The ratio of the sums of first $n$ terms of two $A.P.s$ is $(7n + 1) : (4n + 27)$. Find the ratio of their $m^{th}$ terms.

(D) Let the first terms of the two $A.P.s$ be $a_1$ and $a_2$,and their common differences be $d_1$ and $d_2$ respectively.
The sum of $n$ terms of an $A.P.$ is given by $S_n = \frac{n}{2} [2a + (n - 1)d]$.
Given,$\frac{S_{n1}}{S_{n2}} = \frac{\frac{n}{2} [2a_1 + (n - 1)d_1]}{\frac{n}{2} [2a_2 + (n - 1)d_2]} = \frac{7n + 1}{4n + 27}$.

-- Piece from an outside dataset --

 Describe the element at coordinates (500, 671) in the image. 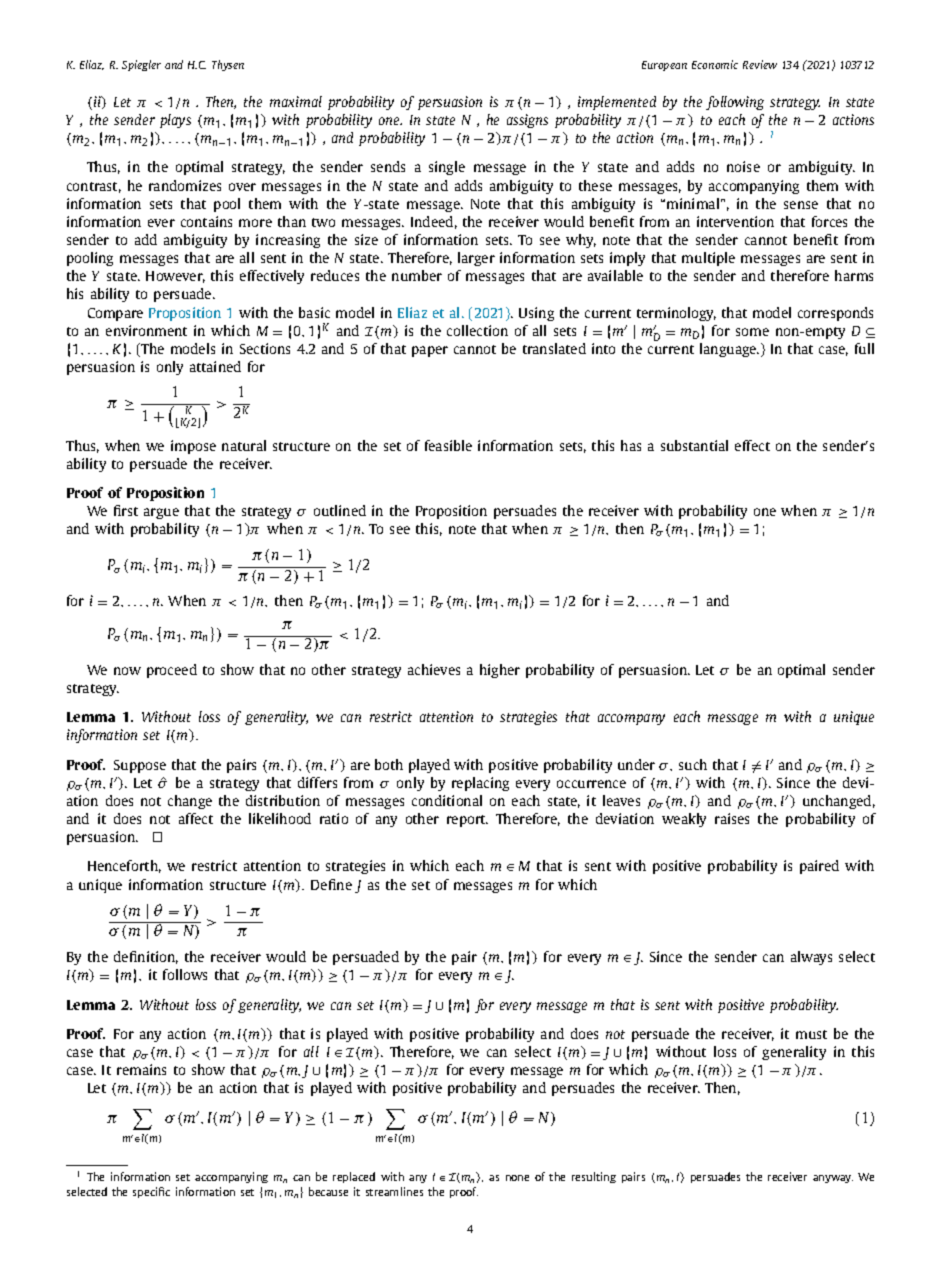

I see `higher` at that location.
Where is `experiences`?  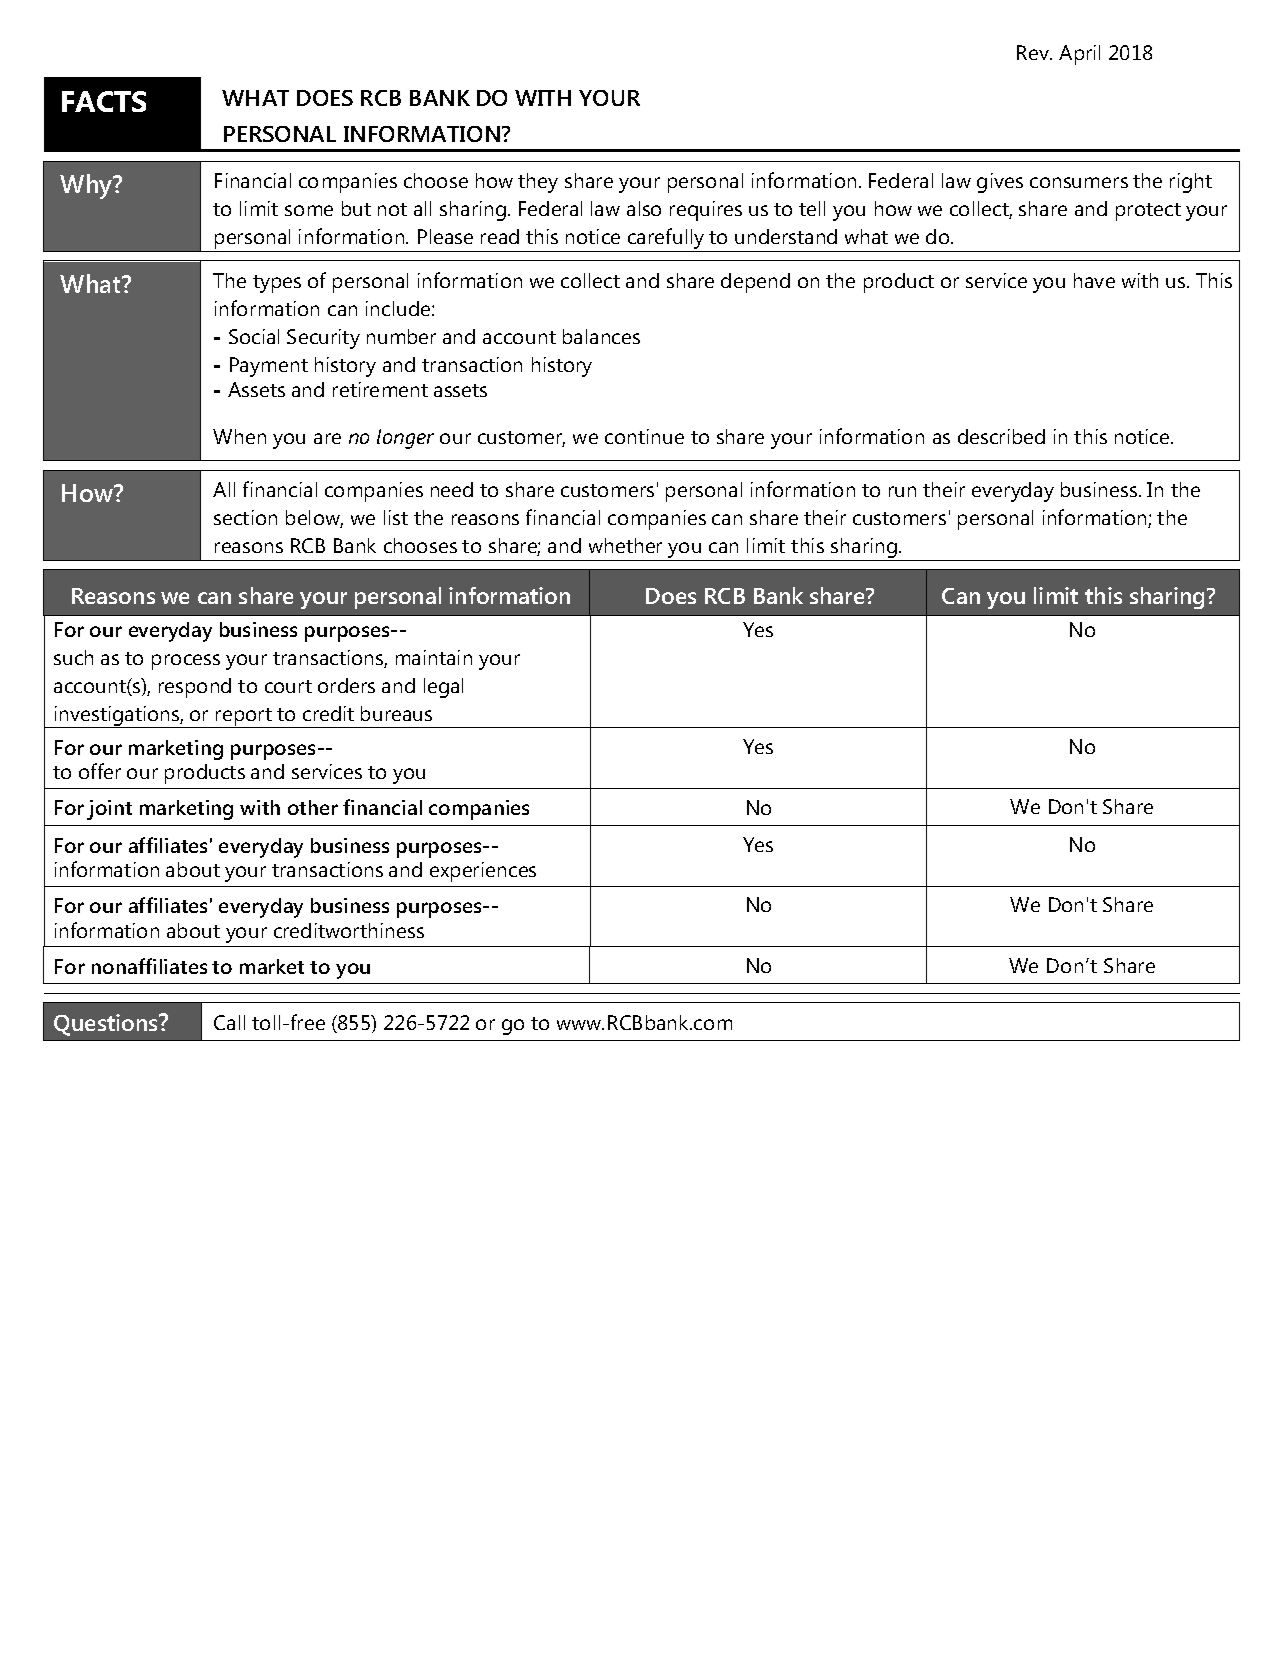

This simplifies to $\frac{2a_1 + (n - 1)d_1}{2a_2 + (n - 1)d_2} = \frac{7n + 1}{4n + 27}$.
We need to find the ratio of the $m^{th}$ terms: $\frac{a_m}{a'_m} = \frac{a_1 + (m - 1)d_1}{a_2 + (m - 1)d_2}$.
Multiply the numerator and denominator of the required ratio by $2$: $\frac{2a_1 + 2(m - 1)d_1}{2a_2 + 2(m - 1)d_2}$.
Comparing this with the given sum ratio,we set $n - 1 = 2(m - 1)$,which gives $n = 2m - 1$.
Substitute $n = 2m - 1$ into the ratio $\frac{7n + 1}{4n + 27}$:
Ratio $= \frac{7(2m - 1) + 1}{4(2m - 1) + 27} = \frac{14m - 7 + 1}{8m - 4 + 27} = \frac{14m - 6}{8m + 23}$.
Thus,the ratio of the $m^{th}$ terms is $(14m - 6) : (8m + 23)$.